Material supplied:
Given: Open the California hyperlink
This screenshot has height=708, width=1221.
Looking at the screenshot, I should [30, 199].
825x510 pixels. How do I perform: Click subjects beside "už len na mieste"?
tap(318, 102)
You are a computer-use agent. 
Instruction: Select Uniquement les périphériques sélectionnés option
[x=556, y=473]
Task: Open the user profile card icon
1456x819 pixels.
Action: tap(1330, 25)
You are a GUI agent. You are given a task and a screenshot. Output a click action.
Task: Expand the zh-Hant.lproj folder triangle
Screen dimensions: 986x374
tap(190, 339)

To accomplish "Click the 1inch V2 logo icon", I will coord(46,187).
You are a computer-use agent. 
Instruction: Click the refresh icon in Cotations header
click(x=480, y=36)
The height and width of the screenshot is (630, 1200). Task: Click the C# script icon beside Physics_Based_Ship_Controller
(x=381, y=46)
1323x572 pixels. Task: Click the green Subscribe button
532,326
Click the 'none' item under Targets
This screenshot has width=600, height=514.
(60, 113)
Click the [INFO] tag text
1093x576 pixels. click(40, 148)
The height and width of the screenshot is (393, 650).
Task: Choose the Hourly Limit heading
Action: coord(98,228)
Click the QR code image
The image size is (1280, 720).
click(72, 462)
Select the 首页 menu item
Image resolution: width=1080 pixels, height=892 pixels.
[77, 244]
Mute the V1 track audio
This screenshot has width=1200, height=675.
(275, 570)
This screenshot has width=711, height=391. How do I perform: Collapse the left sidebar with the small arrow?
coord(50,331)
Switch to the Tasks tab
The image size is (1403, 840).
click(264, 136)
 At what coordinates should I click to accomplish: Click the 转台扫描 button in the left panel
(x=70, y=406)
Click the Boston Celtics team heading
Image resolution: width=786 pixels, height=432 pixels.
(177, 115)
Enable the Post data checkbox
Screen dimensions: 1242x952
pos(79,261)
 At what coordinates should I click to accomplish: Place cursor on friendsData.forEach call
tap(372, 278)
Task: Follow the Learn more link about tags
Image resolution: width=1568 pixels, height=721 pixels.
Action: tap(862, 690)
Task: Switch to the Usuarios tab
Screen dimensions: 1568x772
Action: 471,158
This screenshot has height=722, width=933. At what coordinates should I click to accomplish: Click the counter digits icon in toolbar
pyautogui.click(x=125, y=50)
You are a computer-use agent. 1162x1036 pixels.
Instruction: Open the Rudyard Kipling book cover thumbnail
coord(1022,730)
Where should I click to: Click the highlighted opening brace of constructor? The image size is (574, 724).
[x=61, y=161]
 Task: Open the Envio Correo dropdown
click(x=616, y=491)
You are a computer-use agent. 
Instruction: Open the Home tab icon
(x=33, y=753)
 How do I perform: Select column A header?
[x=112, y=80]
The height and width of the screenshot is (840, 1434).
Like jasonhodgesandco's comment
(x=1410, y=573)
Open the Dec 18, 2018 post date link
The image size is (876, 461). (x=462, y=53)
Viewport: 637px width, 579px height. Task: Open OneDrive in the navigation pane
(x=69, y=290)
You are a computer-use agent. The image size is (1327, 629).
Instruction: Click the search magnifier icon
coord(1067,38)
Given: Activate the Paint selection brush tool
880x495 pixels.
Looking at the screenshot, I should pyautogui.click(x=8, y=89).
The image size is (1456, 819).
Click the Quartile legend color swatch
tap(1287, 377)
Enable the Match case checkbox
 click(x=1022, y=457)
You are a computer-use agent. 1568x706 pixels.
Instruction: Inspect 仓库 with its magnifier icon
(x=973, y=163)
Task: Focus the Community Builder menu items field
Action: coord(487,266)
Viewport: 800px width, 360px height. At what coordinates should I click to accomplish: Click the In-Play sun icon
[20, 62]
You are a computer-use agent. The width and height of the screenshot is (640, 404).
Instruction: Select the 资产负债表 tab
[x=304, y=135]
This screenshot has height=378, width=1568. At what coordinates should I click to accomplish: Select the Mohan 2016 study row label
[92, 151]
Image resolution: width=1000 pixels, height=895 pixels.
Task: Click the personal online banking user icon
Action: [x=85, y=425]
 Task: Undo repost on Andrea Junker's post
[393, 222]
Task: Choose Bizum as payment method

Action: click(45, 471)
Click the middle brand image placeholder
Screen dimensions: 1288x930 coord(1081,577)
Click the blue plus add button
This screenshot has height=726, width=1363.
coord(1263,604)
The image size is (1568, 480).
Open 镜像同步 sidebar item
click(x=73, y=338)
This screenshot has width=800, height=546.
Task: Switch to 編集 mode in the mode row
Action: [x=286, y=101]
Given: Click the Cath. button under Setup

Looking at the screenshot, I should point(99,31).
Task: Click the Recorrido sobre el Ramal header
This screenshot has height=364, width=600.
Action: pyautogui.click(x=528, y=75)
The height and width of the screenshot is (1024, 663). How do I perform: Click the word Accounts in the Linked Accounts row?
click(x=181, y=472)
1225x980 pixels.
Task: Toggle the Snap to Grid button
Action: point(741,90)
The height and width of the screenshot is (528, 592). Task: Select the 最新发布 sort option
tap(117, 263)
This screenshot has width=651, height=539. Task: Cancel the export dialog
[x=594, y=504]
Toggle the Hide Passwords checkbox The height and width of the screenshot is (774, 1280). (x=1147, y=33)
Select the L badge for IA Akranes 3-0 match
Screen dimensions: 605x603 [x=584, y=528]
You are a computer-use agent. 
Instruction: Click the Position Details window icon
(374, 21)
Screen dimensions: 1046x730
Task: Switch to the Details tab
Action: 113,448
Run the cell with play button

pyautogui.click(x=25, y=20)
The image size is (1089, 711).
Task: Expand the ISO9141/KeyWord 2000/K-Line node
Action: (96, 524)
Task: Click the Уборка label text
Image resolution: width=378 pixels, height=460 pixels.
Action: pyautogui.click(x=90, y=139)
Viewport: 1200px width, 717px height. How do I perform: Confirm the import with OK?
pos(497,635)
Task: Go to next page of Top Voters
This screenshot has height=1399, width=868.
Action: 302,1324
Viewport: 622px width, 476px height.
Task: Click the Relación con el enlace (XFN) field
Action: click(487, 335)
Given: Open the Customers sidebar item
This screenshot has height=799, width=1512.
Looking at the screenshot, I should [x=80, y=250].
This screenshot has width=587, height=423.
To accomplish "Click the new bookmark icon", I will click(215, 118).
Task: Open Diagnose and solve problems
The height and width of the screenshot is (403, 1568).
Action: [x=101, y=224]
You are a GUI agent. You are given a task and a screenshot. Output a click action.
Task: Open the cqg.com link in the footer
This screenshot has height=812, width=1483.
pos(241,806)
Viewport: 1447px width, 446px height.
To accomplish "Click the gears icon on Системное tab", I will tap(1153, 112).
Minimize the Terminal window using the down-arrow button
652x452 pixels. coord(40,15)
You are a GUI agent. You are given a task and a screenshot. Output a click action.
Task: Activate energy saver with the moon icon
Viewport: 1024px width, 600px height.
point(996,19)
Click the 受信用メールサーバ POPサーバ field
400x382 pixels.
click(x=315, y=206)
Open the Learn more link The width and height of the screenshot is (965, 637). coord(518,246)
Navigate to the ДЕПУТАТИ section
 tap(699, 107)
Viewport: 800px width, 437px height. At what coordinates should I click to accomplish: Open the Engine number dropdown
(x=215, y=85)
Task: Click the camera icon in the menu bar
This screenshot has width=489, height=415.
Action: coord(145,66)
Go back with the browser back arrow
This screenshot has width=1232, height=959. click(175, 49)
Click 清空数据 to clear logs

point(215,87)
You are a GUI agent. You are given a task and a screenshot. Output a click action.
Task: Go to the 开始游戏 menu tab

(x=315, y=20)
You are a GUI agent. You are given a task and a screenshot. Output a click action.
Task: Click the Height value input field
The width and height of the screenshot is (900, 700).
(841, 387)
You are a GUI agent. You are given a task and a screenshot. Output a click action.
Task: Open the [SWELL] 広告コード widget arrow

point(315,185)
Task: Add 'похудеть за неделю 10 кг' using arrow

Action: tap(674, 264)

Directions for this task: State the number of lines above that include "Activate", and nothing further.

Answer to this exercise: 2